One way to do this is to save some money where you can. Maybe you could put your birthday money to one side, or your tips from your part time job, or budget in some savings every month, but this could help keep your head above water in the face of a financial emergency.

To prevent any surprises we would recommend making a bills calendar, that helps you keep track of what expenses you have coming up and helps you stay on top of your payments.

        What happens if I don’t pay my bills?

Late payment of bills could incur additional charges.

Failure to pay bills altogether could resort in legal action against you, bankruptcy, or having your heating and electricity cut off if you haven’t paid your energy bills.
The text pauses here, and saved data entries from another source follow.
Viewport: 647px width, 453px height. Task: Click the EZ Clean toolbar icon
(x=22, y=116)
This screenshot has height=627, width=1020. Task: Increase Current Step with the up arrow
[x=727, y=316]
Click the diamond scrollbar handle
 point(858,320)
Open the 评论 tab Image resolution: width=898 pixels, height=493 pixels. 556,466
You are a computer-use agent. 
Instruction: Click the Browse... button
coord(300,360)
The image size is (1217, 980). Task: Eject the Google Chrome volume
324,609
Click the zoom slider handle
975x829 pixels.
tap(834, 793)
If you receive a late payment letter, do not ignore it. This could affect your credit score and incur additional charges which could escalate your problem. If you have received a late payment letter and you are unsure on what to do, feel free to contact us for advice.

        How can I make a bills calendar?

It’s easy!
 

  1. Make a chronological list of each monthly, semester, or annual bills you are required to pay.
  2. Note down the date they are due.
  3. Review the list once a week, and tick off the bills as they are due and paid off.
     

5.    Don’t neglect your bank!

It is always good to ensure that your contact details are up to date on your bank accounts. Your bank accounts may send you updates about their policies, interest rates and your accounts via the post. It is good to be aware of these changes, and the effect they may have on you. 
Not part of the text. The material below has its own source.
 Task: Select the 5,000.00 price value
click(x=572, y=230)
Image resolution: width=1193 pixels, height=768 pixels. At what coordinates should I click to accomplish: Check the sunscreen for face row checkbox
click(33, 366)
If you are aware of changes, but are unsure about how they will impact you, it may be possible for you to drop into your local bank branch, or to book an appointment to discuss any changes or concerns in person.

 

Optional

6.    Have a limit on unbudgeted spending

After working out your budget, you know how much money you have left over for non-essential purchases. It’s good to have an upper-limit on the money that you are willing and able to spend with this net income, to prevent you from overspending or struggling later in the term.
 

7.    Use Cash

Contactless cards and Apple Pay are making it increasingly simple to spend money without even thinking about it. 
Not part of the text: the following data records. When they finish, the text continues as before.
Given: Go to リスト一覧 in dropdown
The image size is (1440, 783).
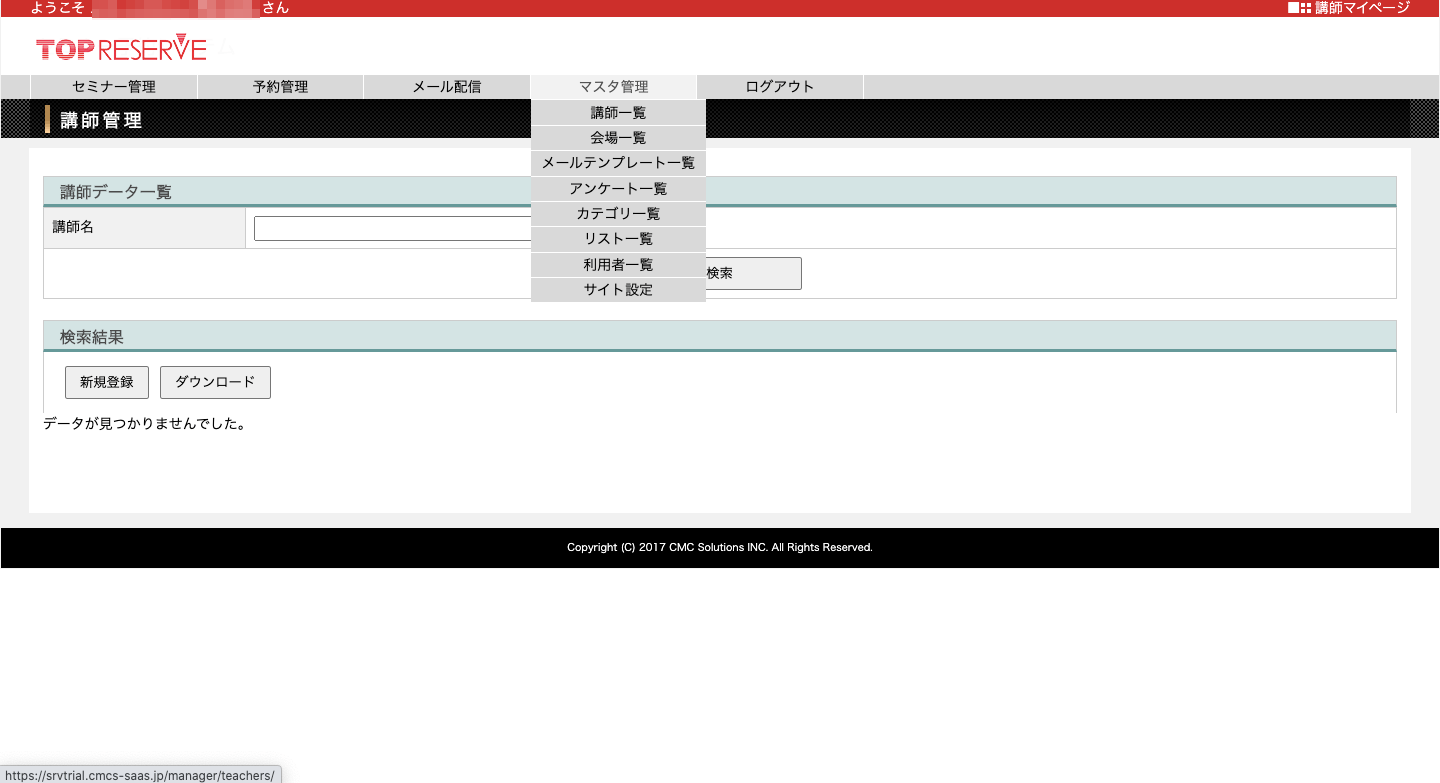Looking at the screenshot, I should pyautogui.click(x=618, y=239).
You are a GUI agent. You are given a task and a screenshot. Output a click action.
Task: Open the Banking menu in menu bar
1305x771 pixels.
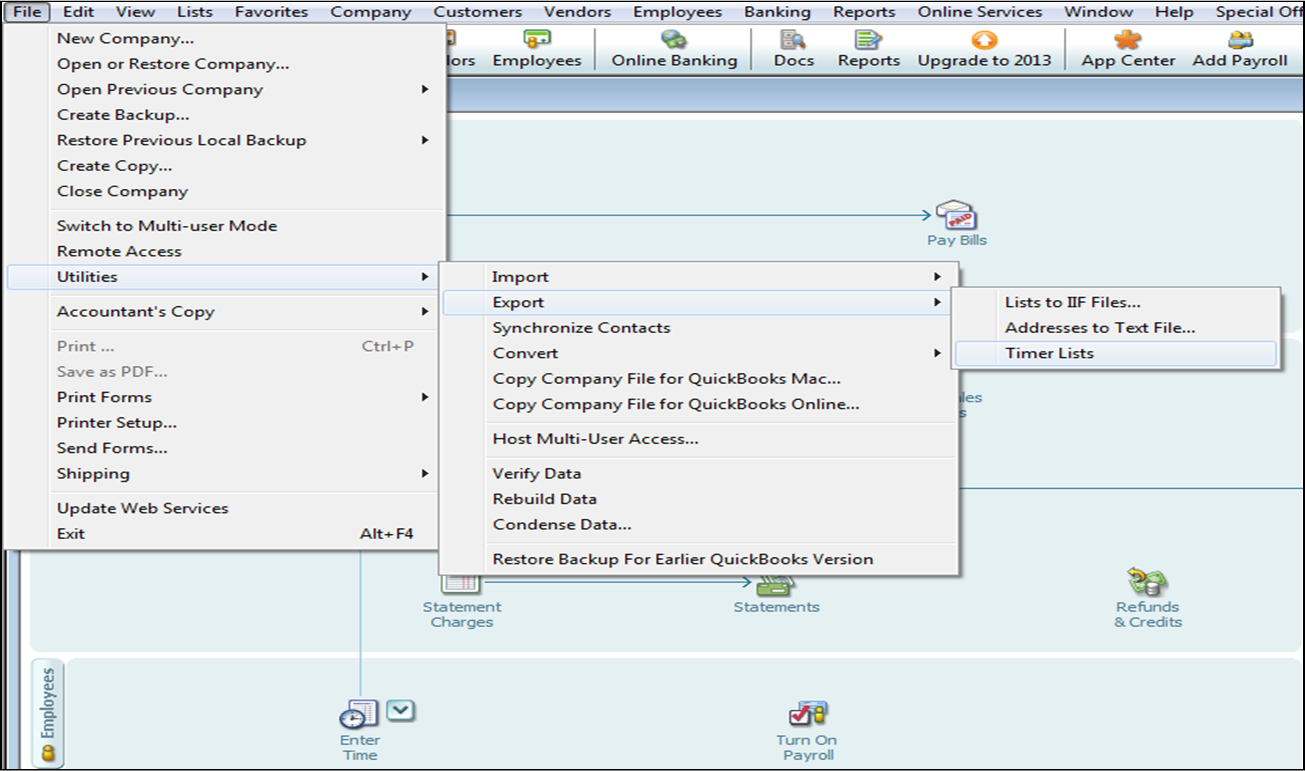[777, 12]
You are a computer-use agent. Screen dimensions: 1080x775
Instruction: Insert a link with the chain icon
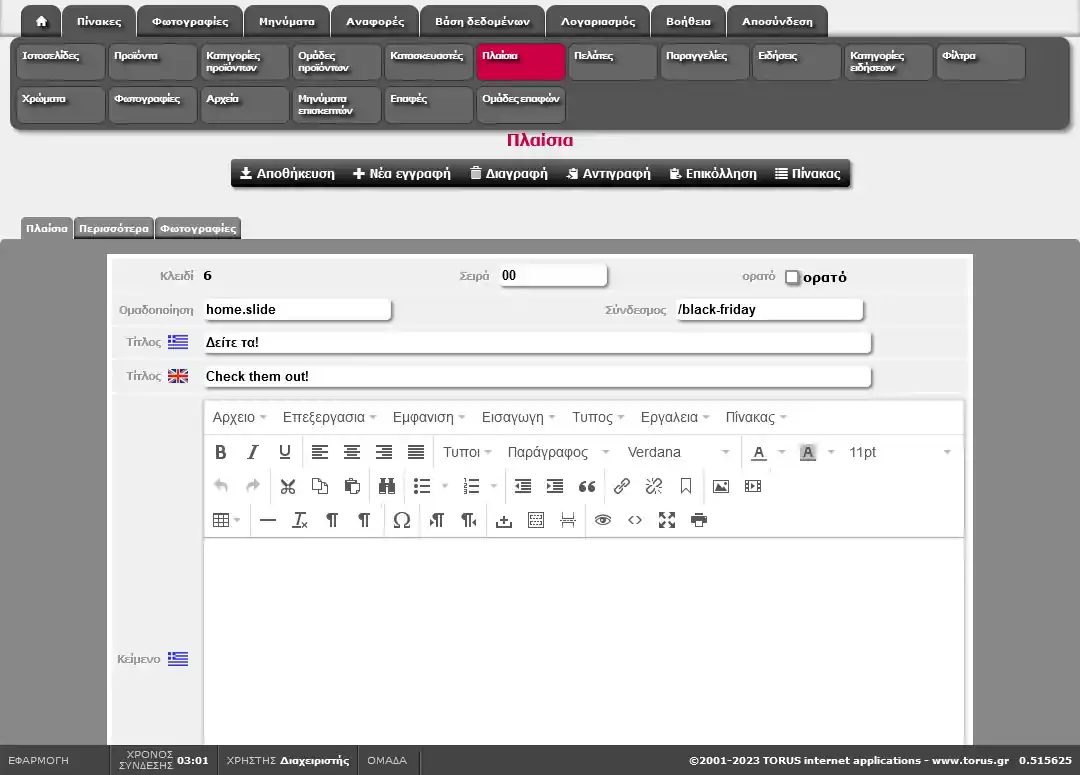(x=621, y=487)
Once you have a clear idea of how much disposable income you have to spend, you could get cash out at your local ATM and use this for all your non-essential purchases. This may help you to be more vigilant with your spending as you can visibly notice your expenditure.

If this is something that you are considering, be careful to store your cash in a safe place. We would strongly advise that you invest in a wallet or purse to ensure your money is safe. If you lose your cash, it can be very hard, and often impossible, to relocate.
 

8.    Don’t go for the big blow out - Save up for bigger purchases

It’s not unusual to be tempted by the latest fashion or technology, but these things are always around the corner. Take your time making these big purchasing decisions – you might decide that this isn’t as necessary as you first thought.

Additionally, if you are unable to afford the item in the first instance, there may be added benefits to delaying the purchase; if you decide to pay using credit, you may incur extra charges owing to interest on the purchase.

Also, we would strongly advise you to avoid skipping your essential payments to treat yourself to bigger purchases – please see what can happen when you don’t pay your bills above (4)!
 

9.    Make sure you’re paying the best prices

Have a look at price comparison websites before committing to any purchases. 

Are you setting up your bills? Choosing a broadband package? Maybe your car insurance is due? Make sure that you have the best deal on the market. Please note, the company that delivers the best deal may change day by day, so it’s a good idea to keep your eye out for new deals before renewing your packages.

Additionally, as a student, you may be able to get a better price on the smaller things too! Check out our Student Discount advice here.
 

10.    Sell your scrap

If you’re surrounded by things that you no longer want or need, you could try to sell them. There are plenty of internet platforms that you can use to sell your items. If you’re in need of cash, this might be an easy activity to reap some extra pocket money.